This is the mail archive of the
libc-alpha@sourceware.org
mailing list for the glibc project.
Re: [RFC] Lock elision implementation guidelines
- From: Torvald Riegel <triegel at redhat dot com>
- To: vogt at linux dot vnet dot ibm dot com
- Cc: libc-alpha at sourceware dot org
- Date: Mon, 10 Jun 2013 20:49:19 +0200
- Subject: Re: [RFC] Lock elision implementation guidelines
- References: <1360527652 dot 3065 dot 11521 dot camel at triegel dot csb> <1370618459 dot 16968 dot 11300 dot camel at triegel dot csb> <20130610114346 dot GA1384 at linux dot vnet dot ibm dot com>
On Mon, 2013-06-10 at 13:43 +0200, Dominik Vogt wrote:
> > Focus on PNT, allow E
> >
> > Enable LE conservatively. Provide tuning knobs that are not part of the
> > ABI.
> > Pro: Hopefully little harm done by LE implementation deficiencies (need
> > to be conservative with semantics, but performance tuning doesn't need to
> > perfect right away).
> > Con: No stable way to tune LE until a later time.
>
>
> The attached program suffers from a massive performance loss
> caused by lock elision. It runs two threads; the first one has a
> repeated, big workload, while the second one just increases a
> counter repeatedly. Two mutexes are used.
>
> (The test was run on a zEC12 with the elision patches ported to z
> architecture.)
>
> thread 1:
> ---------
>
> for (...)
> lock A
> lock B
> increment a counter 1
> unlock A
> handle big workload
> increment counter 3
> unlock B
>
> thread 2:
> ---------
>
> forever
> lock A
> increment a counter 2
> lock B
unlock A, I assume
>
> (For completeness, there might be a third thread that runs at very
> low frequency, and uses lock B to query counter 3. That thread
> might not need to be very responsive. I.e. lock B is not
> superfluous.)
>
> In a real life test, the runtime of the program with elision is
> almost identical to the runtime without elision and just locks.

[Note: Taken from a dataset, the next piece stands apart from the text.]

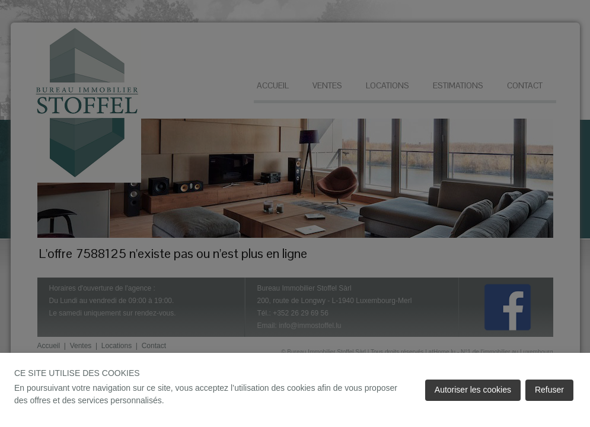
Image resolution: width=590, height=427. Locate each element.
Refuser (549, 389)
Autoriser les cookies (473, 389)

So, "big workload" executes for a long time (i.e., significantly longer
than one would need for trying to acquire a lock for a couple of times)?
> But in the same time I get 1247 million increments of counter 2
> without elision but just 660 million increments _with_ elision.
It's surprising that the difference is so large. If "big workload" runs
for most of the time in thread 1, A should be free most of the time.
Does anything else in "big workload" conflict with what thread 2 does?
Do you have any performance counter data for how often you can run
transactions successfully?
> The explanation for this is that because of lock collisions the
> mutex A is eventually switched to using a real lock instead of an
> elided lock. Thread 1 then elides lock B. From this point I'm
> not entirely sure what happens as I'm new to the nptl code.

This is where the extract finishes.